***** PROVIDED RECORDS

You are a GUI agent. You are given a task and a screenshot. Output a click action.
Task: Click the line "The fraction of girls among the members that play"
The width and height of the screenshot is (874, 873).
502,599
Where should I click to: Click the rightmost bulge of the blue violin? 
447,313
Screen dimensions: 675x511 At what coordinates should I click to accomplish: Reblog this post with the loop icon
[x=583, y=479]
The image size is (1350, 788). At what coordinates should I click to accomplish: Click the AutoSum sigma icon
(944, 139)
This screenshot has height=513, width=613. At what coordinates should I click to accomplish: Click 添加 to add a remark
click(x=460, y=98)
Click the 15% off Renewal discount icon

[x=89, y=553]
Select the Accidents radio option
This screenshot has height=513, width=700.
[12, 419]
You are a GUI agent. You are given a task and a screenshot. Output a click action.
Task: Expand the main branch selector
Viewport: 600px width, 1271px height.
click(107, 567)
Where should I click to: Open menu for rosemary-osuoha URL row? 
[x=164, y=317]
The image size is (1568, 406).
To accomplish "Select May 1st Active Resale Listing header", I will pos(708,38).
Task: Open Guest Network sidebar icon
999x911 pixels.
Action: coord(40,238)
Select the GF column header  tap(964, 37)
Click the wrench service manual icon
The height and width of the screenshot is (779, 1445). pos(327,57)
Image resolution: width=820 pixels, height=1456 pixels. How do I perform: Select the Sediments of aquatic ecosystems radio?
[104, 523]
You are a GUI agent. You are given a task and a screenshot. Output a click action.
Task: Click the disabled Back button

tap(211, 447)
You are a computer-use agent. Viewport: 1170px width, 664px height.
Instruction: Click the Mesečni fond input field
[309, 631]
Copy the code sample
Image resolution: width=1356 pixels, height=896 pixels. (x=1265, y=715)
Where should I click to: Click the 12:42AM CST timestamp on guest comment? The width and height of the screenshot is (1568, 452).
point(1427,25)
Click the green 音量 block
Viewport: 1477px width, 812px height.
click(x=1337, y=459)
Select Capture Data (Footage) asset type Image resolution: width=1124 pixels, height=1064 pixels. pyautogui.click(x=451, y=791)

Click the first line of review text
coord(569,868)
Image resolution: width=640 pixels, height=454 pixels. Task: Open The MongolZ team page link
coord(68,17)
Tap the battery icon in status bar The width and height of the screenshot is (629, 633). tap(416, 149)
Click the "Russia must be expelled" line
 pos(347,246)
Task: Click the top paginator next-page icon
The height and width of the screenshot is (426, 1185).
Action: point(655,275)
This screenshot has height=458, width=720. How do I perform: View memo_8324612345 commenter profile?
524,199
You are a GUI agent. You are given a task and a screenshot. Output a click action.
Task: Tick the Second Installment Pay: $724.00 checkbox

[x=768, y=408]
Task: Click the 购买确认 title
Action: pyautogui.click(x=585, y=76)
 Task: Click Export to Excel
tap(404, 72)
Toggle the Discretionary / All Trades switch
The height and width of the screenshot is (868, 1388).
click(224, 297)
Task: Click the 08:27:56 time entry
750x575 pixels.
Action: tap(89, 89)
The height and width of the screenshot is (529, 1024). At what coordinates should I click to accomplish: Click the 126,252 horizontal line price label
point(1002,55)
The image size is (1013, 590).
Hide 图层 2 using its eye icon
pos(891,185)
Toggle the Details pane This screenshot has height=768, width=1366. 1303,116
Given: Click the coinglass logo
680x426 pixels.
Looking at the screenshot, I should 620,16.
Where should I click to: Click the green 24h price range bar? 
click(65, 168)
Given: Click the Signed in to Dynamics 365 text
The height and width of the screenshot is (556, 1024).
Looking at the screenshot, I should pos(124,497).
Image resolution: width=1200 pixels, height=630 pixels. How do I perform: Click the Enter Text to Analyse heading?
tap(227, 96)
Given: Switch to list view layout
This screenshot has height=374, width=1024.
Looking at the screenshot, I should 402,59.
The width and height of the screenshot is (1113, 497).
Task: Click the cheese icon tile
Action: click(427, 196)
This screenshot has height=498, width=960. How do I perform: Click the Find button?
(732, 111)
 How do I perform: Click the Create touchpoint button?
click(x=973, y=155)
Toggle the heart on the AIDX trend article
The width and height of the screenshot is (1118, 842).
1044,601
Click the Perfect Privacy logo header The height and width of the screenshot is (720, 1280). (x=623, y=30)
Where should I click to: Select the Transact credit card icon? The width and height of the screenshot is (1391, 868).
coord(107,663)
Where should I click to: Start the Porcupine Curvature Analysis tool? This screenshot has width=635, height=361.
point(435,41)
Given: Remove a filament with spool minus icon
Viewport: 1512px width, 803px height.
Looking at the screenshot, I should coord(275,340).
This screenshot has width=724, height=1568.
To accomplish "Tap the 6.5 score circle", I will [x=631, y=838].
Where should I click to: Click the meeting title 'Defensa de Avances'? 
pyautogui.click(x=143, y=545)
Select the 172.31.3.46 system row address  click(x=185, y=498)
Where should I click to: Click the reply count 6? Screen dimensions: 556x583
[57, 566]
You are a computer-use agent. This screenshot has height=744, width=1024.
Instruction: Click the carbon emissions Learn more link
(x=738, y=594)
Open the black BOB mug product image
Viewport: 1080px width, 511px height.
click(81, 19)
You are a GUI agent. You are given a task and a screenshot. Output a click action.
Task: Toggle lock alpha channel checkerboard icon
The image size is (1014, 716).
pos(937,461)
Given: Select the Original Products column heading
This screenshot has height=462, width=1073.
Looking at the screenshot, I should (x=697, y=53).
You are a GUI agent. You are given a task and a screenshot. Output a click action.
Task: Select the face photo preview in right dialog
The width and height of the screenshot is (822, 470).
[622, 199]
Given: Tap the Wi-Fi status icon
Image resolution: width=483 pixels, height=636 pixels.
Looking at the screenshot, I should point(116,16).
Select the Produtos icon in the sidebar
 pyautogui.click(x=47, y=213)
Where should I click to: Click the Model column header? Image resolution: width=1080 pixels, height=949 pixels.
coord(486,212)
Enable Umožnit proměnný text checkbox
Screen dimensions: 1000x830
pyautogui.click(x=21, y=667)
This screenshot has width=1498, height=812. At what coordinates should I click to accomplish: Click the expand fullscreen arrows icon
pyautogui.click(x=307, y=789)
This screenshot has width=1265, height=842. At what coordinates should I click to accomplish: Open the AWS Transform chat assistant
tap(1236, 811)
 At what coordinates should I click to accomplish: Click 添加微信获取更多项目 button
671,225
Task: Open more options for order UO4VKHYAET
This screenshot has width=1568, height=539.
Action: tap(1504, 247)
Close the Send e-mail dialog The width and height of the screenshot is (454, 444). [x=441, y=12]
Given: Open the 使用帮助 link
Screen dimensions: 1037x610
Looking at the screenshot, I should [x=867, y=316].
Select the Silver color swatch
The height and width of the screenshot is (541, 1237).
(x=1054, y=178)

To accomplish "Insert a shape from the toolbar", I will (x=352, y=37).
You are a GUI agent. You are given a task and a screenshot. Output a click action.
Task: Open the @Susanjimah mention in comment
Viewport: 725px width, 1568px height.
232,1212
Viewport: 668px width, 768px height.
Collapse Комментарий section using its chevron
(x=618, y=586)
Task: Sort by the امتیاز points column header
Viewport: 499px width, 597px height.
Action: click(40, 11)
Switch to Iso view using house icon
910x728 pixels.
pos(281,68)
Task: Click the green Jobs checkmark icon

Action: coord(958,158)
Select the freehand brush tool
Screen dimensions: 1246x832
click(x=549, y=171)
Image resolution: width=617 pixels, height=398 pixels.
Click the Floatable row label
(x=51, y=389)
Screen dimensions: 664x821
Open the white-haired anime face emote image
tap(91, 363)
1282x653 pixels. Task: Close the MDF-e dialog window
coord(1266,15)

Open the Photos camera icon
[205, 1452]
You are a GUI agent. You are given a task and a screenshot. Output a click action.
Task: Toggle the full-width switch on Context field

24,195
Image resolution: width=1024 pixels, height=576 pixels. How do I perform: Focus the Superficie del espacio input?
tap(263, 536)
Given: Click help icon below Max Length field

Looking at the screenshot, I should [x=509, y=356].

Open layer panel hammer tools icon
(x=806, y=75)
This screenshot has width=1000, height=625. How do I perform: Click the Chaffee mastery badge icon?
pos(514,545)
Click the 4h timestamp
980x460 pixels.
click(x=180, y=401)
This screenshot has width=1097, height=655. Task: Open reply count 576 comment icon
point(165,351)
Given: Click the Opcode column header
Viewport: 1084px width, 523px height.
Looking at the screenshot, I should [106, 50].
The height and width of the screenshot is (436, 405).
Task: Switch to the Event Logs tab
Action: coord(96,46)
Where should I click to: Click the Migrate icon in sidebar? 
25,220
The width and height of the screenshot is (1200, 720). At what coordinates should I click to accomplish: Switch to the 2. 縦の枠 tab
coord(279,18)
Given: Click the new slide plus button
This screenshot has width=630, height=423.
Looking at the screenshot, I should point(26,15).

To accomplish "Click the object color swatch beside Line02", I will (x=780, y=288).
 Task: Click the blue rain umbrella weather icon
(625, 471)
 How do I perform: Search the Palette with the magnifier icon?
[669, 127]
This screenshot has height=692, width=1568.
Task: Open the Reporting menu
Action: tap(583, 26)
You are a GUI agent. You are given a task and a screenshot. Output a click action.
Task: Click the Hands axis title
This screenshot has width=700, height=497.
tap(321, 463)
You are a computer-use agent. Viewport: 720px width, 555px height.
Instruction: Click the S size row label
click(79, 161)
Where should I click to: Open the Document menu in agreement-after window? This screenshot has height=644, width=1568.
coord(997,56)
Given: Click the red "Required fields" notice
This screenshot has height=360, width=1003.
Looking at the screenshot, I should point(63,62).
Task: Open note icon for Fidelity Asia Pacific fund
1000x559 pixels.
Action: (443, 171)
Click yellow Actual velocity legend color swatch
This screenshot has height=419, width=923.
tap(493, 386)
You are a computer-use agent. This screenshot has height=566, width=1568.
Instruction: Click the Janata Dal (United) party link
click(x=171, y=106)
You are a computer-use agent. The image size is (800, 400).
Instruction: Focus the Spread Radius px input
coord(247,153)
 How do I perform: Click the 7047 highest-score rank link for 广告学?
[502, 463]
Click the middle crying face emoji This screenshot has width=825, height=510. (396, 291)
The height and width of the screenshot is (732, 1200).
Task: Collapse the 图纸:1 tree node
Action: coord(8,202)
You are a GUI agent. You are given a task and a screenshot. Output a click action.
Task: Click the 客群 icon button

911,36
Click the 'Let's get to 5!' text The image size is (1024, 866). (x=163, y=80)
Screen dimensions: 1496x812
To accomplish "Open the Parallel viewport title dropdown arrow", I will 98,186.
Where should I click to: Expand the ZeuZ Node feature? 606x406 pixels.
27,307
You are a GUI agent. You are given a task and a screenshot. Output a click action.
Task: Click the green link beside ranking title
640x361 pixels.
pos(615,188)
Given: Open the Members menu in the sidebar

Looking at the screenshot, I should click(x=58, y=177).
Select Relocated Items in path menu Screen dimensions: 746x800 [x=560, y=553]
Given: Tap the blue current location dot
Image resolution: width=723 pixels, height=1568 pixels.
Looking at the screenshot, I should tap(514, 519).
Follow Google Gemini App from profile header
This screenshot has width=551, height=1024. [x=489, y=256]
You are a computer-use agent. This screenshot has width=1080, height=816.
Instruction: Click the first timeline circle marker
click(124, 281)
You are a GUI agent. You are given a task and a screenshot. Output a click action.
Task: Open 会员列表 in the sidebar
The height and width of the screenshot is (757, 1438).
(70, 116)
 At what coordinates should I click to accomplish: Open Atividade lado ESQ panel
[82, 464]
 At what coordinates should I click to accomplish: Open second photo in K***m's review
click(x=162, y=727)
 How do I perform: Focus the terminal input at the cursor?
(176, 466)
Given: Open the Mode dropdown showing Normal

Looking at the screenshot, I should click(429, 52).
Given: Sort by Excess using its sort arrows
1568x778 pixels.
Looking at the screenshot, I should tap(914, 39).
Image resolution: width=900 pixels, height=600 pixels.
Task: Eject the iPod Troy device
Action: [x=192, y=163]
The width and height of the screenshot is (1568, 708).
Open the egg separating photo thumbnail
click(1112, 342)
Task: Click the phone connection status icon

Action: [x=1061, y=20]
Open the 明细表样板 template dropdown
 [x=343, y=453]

**********

**WHAT YOU ARE ASKED TO DO**
Within the records, how many lines carry the word "Sort"? Reply with the figure alone.

**ANSWER TO THE EXERCISE**
2